Written by Ellie James

Tuesday, 8 November 2011

image for 2012 London Games Officials Reject Several Exhibition Sports
These hedges will be spared this summer

Officials from the 2012 Olympic Committee have confirmed that they are rejecting several exhibition sports from this summer's games in London.

While there will still be an international competition of Qigong, and a Rowing challenge, it was announced that cat shaving, hedge designing, and pasty hoarding will not be demonstrated during the London Games.

Gavin Spencer, the team captain of Britain's hedge designing team, was greatly disappointed as he's spent the past several years perfecting his already near perfect craft.

Katherine Kipling, from the Canadian team was also devastated. "It's sad, really. I was planning something really amazing for the free cut competition."

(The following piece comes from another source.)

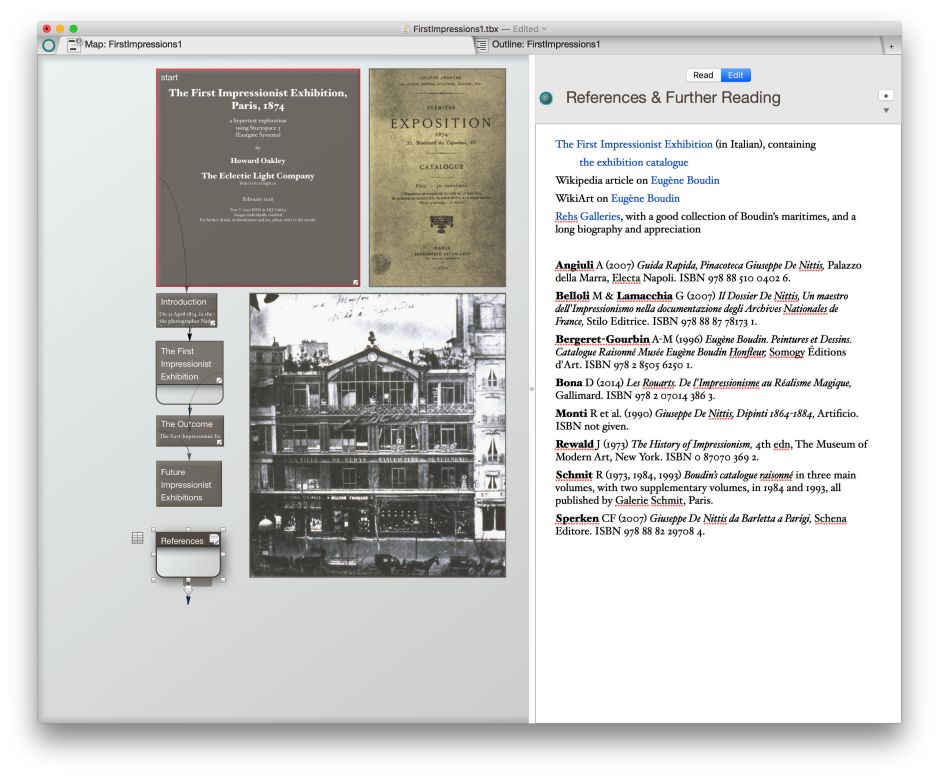Switch text pane to Edit mode
Image resolution: width=939 pixels, height=777 pixels.
pos(735,75)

Though sad news for Topiary lovers nationwide this judgement has further angered the green fingered community as it appears to be yet another backwards step for organic related sports. Outspoken veteran Chris 'Bush Slicer' Jones of the national Hedge Diving Association, which was dropped from the listing two years previously was furious at the decision. Jones stated, "I know Spence and myself have never seen eye to eye, but this is just yet another roasting of the common man. I've always admired the skill and dexterity of Spence and his team and when things went sour in 2003 it was only because I had to express my admiration for his Rhamnus Frangula in Shades of Disgruntlement by triple beating into it. The public adore watching him chop away."

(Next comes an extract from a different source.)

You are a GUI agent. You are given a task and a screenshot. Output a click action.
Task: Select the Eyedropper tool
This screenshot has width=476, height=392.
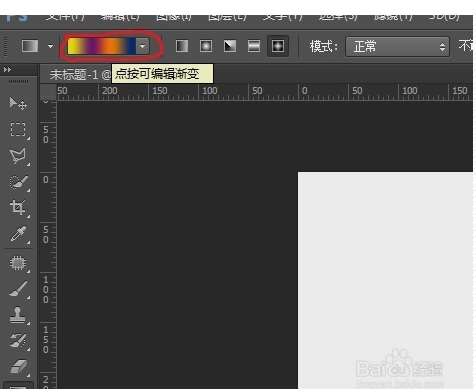(18, 234)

Tony Friggans, head pasty hoarder for Team Britain, is upset by the news as well. "Its been a long arduous week for us all… And now this." says Friggans, referring to the recent rumors that the Cornish Pasty was in fact invented in Devon 236 years before the first recorded pasty in Cornwall. It's said that in order not to bring scandal to the games or further controversy to the Cornish plight, it was best just to cancel the competition altogether. Cornwall county council declined to comment however but an insider claims to have overheard the recently elected Labour candidate saying "…Its only over the border. We could just invade Devon (and take back whats ours)"

The organizers for the London Games would only state that the decision to eliminate these three demonstration sports was for economical reasons. The rumor machine is rife however and a recent leak to the mainstream media hinted that the games would not be exempt from government Efficiency Savings. Cabinet minister Jim Crunt (Conservative) was quoted as saying "It is indeed sad that we can no longer cater for some activities. In true Olympic manner, however, we cannot take away without giving something back and I am proud to announce the replacements for these reductions: Counterfeiting, Chav Calming and Spin Doctoring"

The story above is a satire or parody. It is entirely fictitious.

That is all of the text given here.